EXERCISE AIM
Find the word "lawyers" in the listing. Copy out each line where it occurs.

Start of RECORDS FOR PROCESSING

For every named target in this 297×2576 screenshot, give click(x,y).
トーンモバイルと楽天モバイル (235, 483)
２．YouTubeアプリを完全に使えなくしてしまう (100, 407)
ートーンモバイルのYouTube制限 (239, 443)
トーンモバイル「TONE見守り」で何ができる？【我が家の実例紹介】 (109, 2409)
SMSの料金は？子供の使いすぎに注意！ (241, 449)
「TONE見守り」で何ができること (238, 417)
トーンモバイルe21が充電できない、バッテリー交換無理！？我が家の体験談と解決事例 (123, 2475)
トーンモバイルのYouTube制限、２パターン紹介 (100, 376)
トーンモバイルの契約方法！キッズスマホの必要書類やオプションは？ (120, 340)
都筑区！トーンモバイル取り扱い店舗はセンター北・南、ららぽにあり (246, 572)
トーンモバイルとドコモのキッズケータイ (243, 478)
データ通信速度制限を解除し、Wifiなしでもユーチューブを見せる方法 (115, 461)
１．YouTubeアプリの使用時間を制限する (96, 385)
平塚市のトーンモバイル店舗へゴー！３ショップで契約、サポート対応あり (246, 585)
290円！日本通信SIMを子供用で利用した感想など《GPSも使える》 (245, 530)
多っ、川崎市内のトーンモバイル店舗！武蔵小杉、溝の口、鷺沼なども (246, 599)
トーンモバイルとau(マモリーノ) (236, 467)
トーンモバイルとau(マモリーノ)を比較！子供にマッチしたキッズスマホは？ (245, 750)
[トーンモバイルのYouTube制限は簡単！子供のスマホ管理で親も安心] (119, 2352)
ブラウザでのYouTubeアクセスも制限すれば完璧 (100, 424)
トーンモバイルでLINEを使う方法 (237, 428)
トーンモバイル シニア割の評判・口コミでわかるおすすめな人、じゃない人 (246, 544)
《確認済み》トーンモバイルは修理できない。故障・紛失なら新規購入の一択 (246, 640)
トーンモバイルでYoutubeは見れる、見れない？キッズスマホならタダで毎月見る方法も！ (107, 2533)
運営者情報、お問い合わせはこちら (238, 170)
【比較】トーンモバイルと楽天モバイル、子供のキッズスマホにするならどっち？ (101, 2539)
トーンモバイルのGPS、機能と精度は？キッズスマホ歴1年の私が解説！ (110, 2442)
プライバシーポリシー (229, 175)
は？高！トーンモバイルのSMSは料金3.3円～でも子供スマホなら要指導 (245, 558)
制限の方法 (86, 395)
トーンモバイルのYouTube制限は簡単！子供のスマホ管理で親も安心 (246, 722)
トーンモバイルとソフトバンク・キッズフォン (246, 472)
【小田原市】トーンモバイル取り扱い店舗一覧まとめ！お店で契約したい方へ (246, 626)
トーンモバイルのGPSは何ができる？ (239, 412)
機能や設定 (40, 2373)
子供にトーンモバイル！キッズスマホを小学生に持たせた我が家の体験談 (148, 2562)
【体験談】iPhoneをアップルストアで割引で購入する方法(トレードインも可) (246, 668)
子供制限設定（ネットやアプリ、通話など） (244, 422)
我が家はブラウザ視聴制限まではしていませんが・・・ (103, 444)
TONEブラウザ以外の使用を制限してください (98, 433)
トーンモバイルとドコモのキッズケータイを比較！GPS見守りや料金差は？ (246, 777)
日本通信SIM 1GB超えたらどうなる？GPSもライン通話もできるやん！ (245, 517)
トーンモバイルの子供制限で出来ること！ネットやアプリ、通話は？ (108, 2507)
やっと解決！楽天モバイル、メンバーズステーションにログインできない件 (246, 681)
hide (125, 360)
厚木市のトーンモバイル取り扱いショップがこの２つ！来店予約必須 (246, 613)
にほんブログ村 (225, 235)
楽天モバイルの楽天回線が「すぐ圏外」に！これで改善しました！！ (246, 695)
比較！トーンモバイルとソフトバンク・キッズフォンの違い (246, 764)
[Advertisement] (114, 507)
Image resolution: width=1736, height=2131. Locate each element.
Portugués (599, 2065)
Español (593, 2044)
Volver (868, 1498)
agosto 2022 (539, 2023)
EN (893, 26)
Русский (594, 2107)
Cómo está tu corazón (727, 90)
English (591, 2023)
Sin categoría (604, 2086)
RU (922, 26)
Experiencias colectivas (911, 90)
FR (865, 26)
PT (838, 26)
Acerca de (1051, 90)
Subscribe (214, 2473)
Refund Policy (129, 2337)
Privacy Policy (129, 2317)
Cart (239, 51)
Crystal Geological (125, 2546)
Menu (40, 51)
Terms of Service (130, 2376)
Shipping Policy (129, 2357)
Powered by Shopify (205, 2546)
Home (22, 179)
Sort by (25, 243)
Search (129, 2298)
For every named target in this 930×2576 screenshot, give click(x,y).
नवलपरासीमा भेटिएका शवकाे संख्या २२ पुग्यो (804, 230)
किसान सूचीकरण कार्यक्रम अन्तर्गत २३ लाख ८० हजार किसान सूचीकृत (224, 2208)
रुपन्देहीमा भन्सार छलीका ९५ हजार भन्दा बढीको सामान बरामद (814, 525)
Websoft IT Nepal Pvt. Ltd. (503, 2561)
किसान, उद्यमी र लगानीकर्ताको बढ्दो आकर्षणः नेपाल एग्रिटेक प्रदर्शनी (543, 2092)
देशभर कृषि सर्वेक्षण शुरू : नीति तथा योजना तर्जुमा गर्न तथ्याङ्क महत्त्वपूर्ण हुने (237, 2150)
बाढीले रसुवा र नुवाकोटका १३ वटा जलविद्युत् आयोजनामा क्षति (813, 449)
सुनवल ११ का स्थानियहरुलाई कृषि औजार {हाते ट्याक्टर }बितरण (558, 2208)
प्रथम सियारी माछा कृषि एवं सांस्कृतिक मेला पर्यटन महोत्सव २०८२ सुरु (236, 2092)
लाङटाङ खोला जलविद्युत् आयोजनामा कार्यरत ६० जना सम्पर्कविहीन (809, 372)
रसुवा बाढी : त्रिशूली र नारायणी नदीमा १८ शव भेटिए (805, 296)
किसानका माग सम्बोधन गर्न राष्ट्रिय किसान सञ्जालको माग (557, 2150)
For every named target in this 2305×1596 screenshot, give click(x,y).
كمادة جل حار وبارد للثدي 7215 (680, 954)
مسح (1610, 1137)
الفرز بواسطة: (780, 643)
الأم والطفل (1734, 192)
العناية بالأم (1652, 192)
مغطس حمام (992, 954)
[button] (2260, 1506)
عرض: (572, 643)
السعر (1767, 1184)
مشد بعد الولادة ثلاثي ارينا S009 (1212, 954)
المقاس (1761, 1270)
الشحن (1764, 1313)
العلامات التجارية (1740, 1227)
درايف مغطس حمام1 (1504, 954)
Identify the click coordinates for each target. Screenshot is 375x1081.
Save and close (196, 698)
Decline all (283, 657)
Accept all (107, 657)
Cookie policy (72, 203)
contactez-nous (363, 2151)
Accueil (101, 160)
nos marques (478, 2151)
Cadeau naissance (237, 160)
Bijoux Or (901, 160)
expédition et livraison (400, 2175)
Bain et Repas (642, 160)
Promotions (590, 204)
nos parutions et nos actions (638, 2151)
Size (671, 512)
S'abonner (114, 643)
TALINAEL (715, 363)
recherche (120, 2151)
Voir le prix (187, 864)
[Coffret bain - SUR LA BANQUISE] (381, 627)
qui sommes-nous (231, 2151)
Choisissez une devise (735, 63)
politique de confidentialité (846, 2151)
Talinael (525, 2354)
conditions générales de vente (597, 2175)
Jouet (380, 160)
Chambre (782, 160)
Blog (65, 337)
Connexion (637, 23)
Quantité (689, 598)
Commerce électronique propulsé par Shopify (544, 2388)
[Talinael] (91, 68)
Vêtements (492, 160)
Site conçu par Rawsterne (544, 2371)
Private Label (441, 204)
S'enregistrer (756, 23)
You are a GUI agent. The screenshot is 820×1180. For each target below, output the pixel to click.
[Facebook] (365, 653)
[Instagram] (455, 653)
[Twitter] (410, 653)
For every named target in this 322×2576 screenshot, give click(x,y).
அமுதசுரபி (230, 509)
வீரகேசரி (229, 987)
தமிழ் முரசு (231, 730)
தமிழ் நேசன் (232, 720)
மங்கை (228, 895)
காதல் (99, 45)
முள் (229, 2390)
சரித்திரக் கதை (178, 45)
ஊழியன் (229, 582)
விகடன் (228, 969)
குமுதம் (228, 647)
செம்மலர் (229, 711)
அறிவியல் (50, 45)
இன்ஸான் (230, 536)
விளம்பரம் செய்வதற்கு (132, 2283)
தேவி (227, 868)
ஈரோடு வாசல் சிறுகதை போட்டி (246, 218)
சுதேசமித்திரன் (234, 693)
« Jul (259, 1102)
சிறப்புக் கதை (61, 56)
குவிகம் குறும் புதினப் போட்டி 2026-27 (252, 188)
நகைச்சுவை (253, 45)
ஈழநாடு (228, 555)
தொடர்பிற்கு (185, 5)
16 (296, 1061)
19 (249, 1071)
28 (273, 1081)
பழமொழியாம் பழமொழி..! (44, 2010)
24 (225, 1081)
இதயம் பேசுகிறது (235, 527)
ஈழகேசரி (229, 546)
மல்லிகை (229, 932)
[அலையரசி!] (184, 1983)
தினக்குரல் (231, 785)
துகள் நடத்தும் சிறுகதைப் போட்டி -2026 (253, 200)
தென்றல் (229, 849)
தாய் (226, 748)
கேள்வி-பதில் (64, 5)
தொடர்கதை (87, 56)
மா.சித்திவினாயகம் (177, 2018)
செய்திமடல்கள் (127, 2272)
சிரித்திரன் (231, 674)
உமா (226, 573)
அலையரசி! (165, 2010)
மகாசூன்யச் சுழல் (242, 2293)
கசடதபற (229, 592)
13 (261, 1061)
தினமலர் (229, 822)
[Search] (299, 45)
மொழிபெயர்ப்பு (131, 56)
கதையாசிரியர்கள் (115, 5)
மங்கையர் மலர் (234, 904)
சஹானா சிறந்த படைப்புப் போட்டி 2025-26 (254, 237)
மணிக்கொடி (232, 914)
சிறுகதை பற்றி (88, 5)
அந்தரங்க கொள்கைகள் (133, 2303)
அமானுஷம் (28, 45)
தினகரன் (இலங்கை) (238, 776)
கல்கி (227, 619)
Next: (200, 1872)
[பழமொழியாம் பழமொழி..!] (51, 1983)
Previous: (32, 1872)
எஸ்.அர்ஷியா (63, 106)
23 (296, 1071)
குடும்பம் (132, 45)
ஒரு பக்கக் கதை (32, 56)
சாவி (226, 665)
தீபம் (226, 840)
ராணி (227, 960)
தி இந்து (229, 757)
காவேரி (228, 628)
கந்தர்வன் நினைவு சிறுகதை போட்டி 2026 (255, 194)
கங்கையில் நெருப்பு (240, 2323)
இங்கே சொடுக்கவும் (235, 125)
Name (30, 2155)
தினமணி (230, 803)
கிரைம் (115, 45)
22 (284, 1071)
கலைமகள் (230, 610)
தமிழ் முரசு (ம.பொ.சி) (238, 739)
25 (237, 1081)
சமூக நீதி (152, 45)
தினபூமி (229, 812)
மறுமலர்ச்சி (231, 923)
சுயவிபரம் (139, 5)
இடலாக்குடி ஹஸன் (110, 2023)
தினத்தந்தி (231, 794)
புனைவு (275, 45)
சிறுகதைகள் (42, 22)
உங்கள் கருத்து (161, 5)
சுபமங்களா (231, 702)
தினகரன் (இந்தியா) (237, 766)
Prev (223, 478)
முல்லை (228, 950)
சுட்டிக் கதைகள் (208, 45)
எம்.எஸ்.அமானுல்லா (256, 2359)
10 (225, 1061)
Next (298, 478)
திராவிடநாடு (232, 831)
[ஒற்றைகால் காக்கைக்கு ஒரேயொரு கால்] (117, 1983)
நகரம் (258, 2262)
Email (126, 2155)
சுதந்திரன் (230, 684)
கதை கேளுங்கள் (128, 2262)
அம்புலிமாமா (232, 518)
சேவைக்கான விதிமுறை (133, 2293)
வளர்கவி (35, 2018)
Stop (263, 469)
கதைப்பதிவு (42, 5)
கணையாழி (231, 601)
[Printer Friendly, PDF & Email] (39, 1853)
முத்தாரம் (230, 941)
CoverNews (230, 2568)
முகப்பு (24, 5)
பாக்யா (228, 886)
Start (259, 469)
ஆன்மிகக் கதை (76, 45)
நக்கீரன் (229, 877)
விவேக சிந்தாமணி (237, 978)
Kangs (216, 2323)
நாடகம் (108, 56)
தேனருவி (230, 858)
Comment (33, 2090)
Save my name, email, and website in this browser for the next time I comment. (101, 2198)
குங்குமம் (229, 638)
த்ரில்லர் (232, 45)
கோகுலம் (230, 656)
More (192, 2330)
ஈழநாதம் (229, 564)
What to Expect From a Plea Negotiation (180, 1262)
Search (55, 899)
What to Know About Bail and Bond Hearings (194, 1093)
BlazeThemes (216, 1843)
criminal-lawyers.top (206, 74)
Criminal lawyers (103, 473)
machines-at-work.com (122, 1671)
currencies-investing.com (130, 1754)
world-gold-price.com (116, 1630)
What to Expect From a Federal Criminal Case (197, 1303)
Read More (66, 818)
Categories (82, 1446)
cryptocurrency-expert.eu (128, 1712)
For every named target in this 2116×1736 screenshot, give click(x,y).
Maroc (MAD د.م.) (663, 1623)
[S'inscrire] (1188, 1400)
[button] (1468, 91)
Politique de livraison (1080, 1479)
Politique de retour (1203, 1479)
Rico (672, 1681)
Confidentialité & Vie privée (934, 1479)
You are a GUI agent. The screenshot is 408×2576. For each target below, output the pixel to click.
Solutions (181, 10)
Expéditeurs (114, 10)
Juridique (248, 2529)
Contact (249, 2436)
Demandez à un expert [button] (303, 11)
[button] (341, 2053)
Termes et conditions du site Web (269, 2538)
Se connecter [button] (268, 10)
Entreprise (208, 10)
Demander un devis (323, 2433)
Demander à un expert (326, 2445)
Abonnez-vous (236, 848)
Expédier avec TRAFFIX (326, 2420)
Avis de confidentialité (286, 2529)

End of RECORDS FOR PROCESSING

EXERCISE ANSWER
criminal-lawyers.top (206, 74)
Criminal lawyers (103, 473)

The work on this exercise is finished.